Children provided hard information on comprehension through a written test with questions on offensive and defensive strategies and the difference between the two.

Jennifer Johnson

Jennifer Johnson

They also demonstrated their skills for Paver before, during and after her lessons as she walked among them for first-hand observation. She also watched for signs of respect of their classmates and ability to take constructive criticism, factors that satisfied the affective domain.

“I really enjoyed Oswego and the elementary and junior high schools. I really enjoyed the consistency of teaching full time. It’s the first time I’ve had that, considering clinicals are only an hour a day,” she says.

“I also enjoyed getting to know the students,” she adds. “It was quite sad to leave. You build such great relationships with the kids and the cooperating teachers.”

Paver isn’t sure when she’ll enter the gymnasium again.

Currently using her bachelor’s degree in Athletic Training at an OSF HealthCare centers in Ottawa and Mendota, she is open to Physical Education jobs that would begin in the fall and keep her close to home in her native Big Rock, Ill.
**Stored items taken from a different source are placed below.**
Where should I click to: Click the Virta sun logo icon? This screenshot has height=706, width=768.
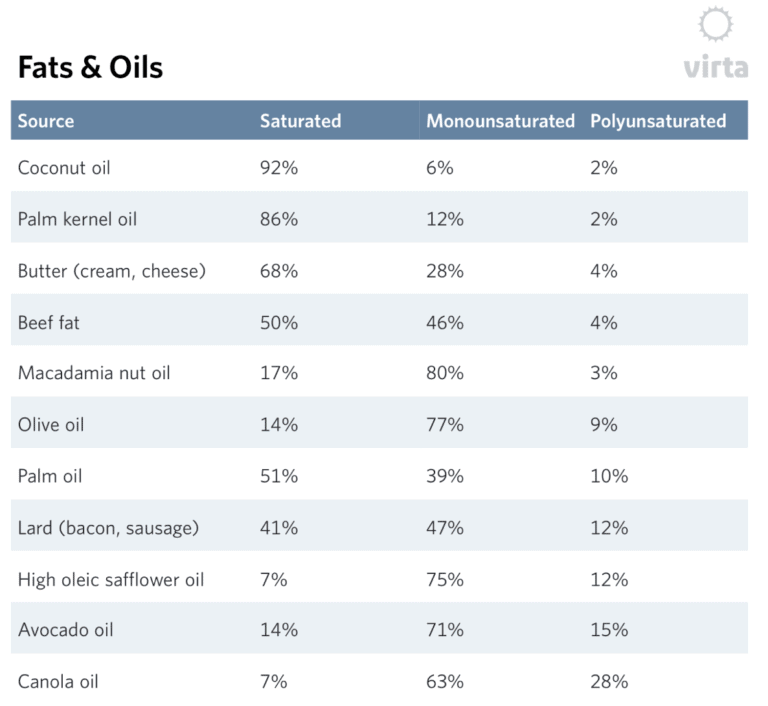click(x=715, y=24)
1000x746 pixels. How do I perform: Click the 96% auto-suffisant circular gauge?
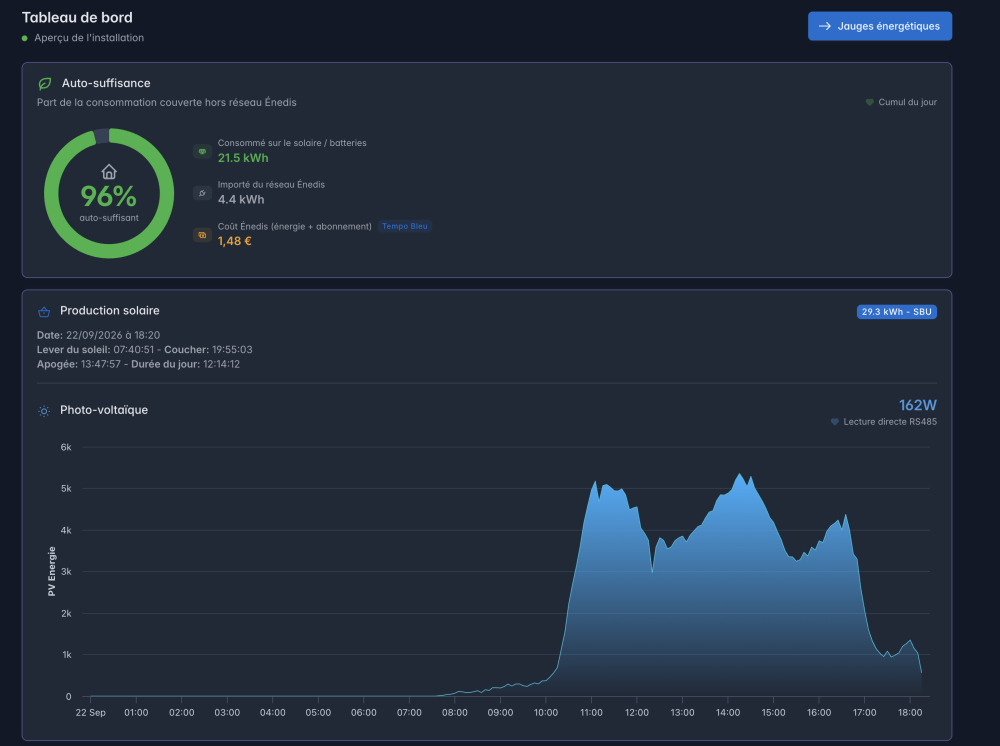tap(109, 193)
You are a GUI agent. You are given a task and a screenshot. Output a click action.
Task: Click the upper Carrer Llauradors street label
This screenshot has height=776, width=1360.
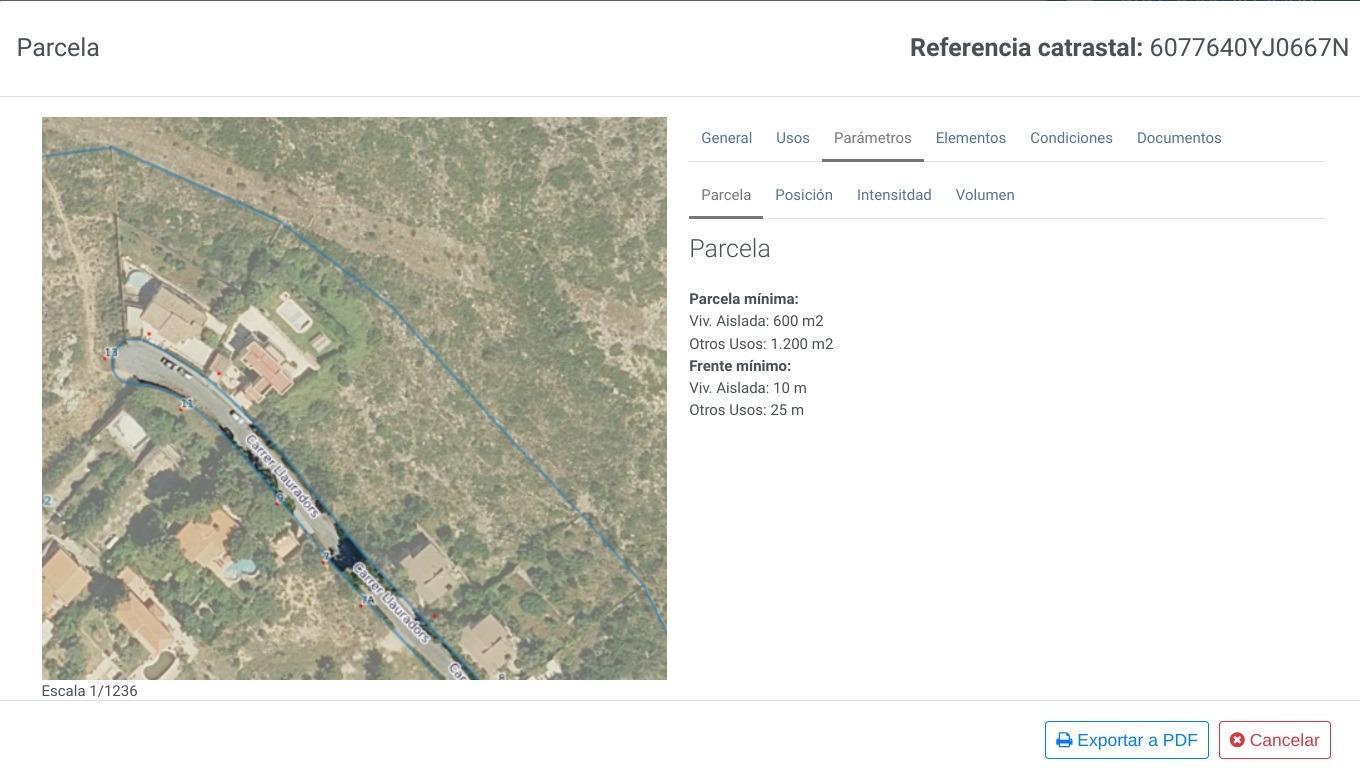point(282,476)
“I’m very happy with the job I have right now,” she says, “but I think that my eyes are always open for teaching positions if the right teaching job came along. I really enjoy the middle- and high-school age, and would love to continue.”

gym-ballsMeanwhile, the future teacher has lessons for NIU students still facing the edTPA.

“Conquer in chunks. Focus on one task at a time. Videotape sooner than later. Task One is videotaping, and you just can’t hold it off until the last minute.”

Also, she says, don’t miss the opportunity to solicit support from classmates. “Our student-teaching class met every two weeks,” she says. “I would make sure I had each task completed before I went to class so I could ask good questions.”

Help is also always available from Judy Boisen, the Office of Educator Licensure and Preparation’s full-time edTPA coordinator.

“Judy is someone we’ve asked to make guest appearances in two or three of our program seminars each semester,” Ressler says. “Our students know Judy. She’s been an incredible resource.”